**Exercise description**.
Print the listing as it stands, omitting all images.

** Opening Data for review block **

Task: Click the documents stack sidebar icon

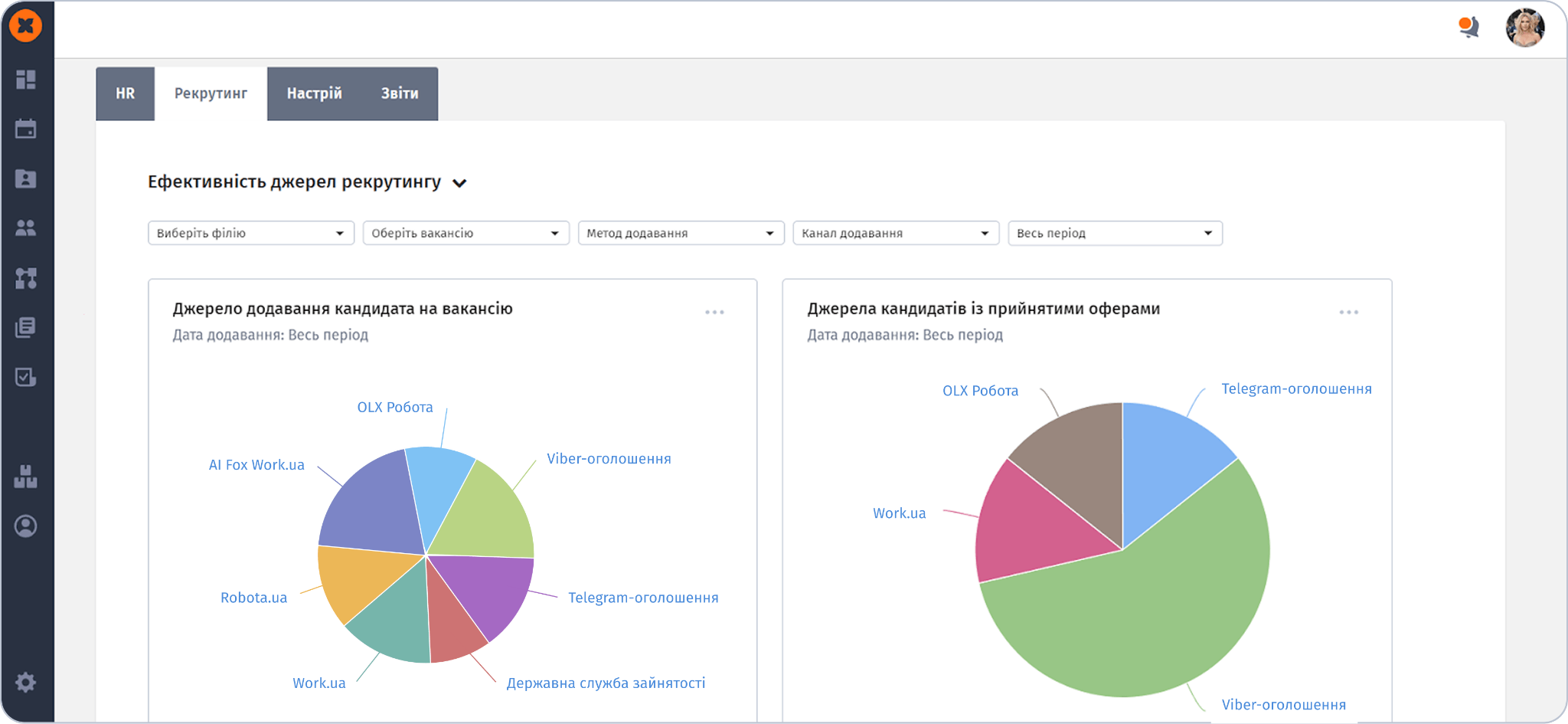Action: click(x=26, y=327)
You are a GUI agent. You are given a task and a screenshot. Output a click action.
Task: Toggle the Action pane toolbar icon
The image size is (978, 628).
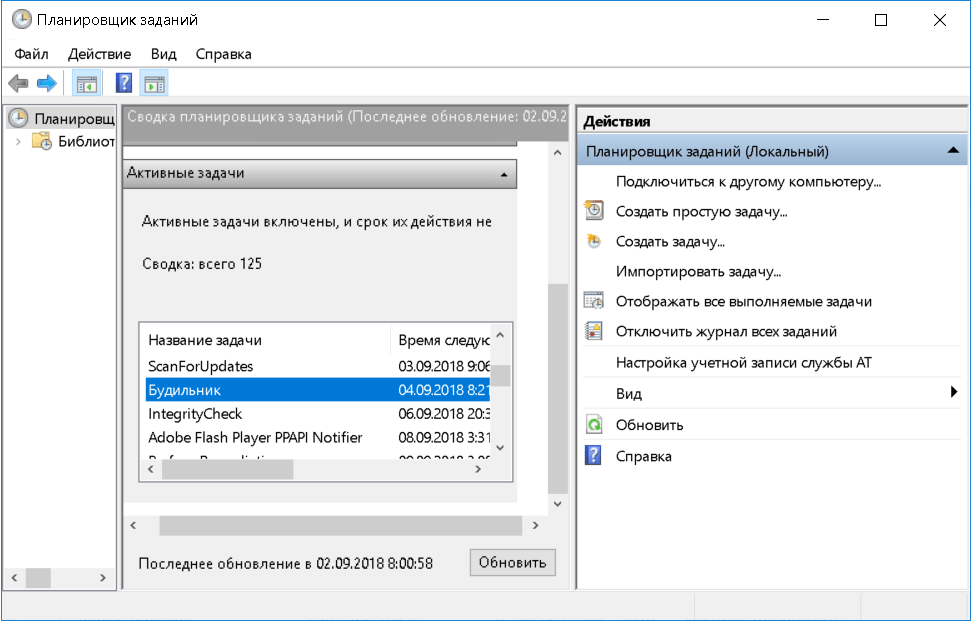154,84
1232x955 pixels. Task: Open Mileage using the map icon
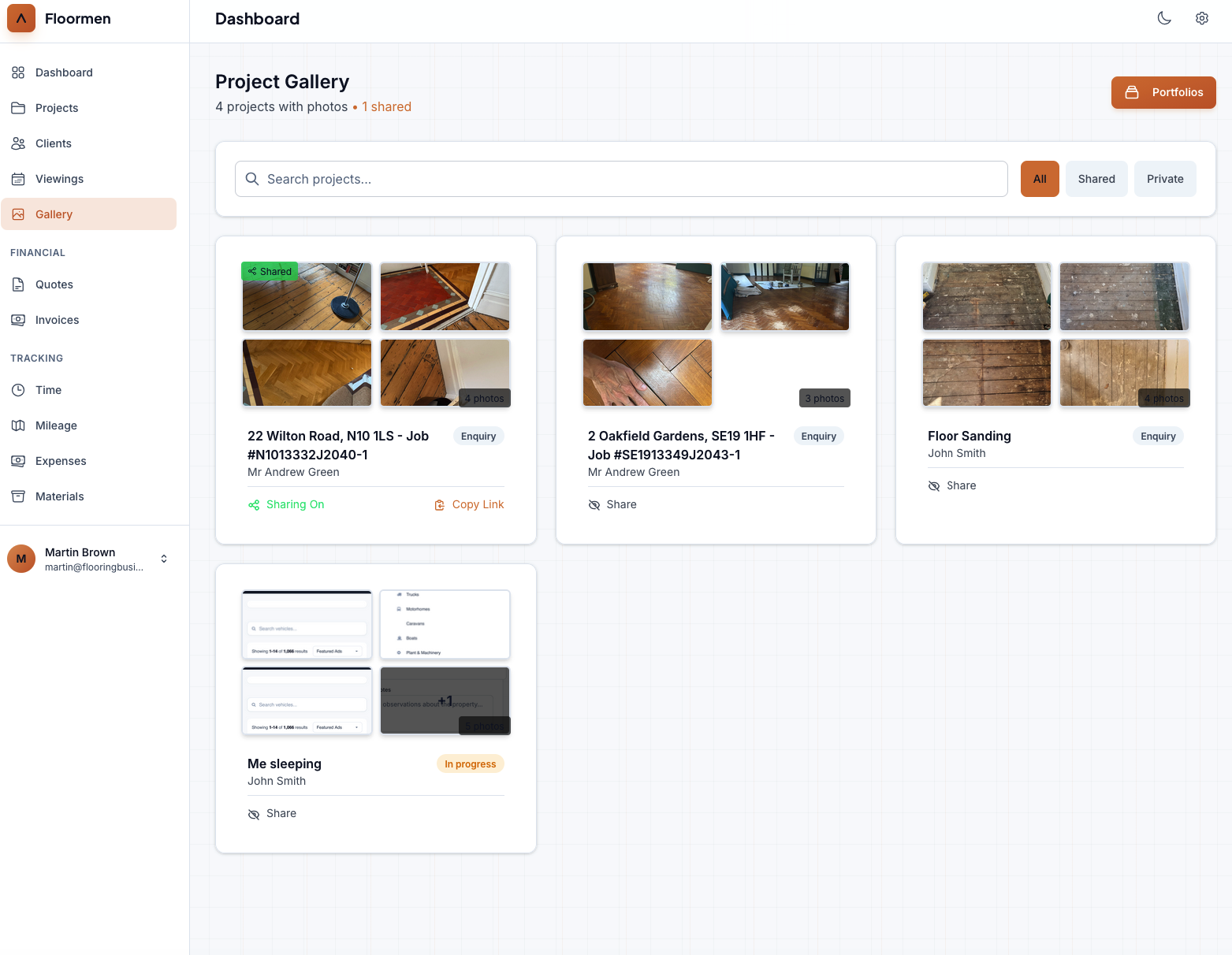pos(18,425)
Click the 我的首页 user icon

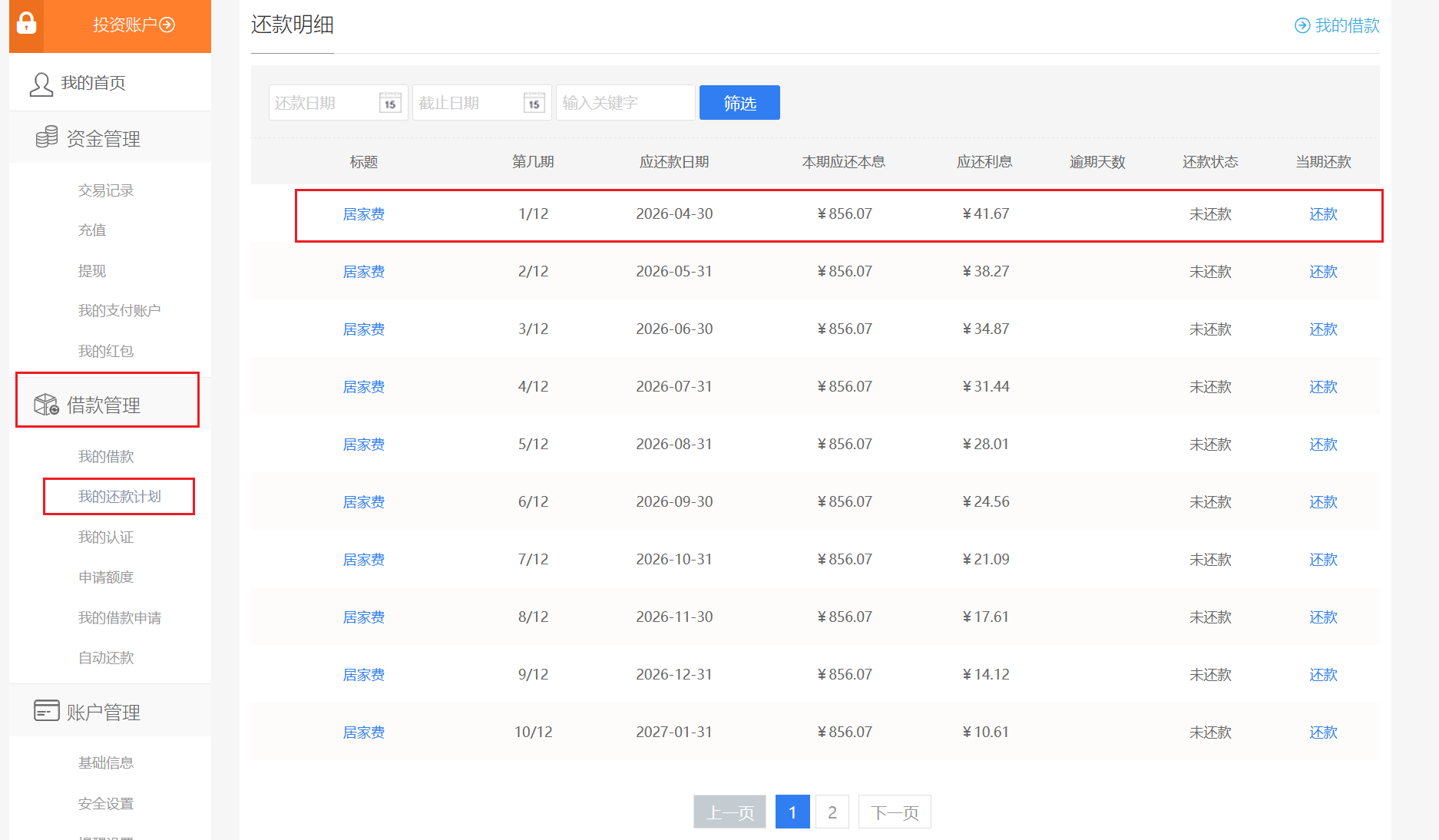[41, 84]
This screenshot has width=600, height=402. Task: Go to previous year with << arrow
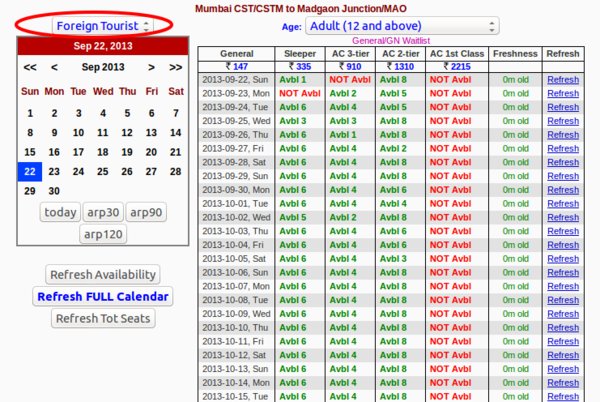click(30, 67)
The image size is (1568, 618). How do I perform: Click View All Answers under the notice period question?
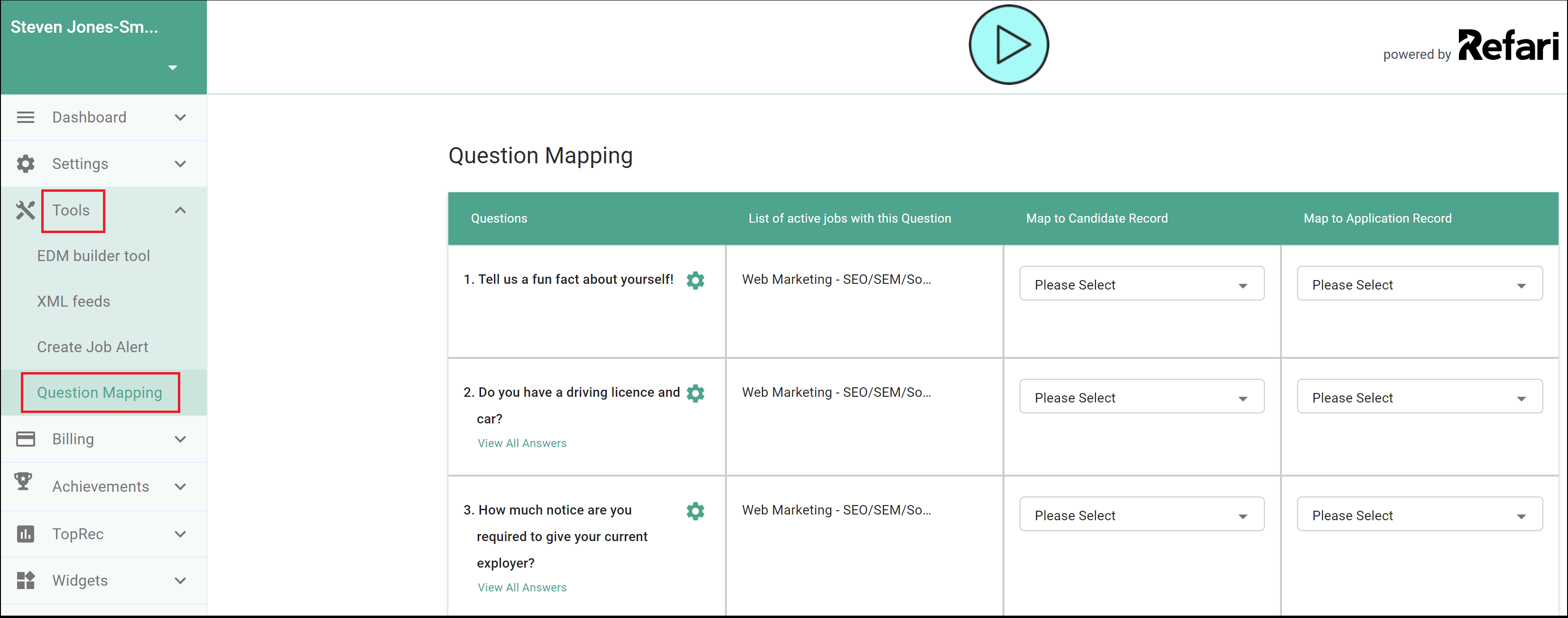(522, 588)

** Closing Data for review block **

**Result of this exercise**.
Task: Click the documents stack sidebar icon

Action: click(x=26, y=327)
You are a GUI agent. You are given a task and a screenshot. Output a click action.
Task: Toggle the Action pane toolbar icon
The image size is (978, 628).
154,84
1232x955 pixels. Task: Open Mileage using the map icon
pos(18,425)
Click the 我的首页 user icon

[41, 84]
This screenshot has width=600, height=402. Task: Go to previous year with << arrow
click(30, 67)
The image size is (1568, 618). How do I perform: Click View All Answers under the notice period question?
(522, 588)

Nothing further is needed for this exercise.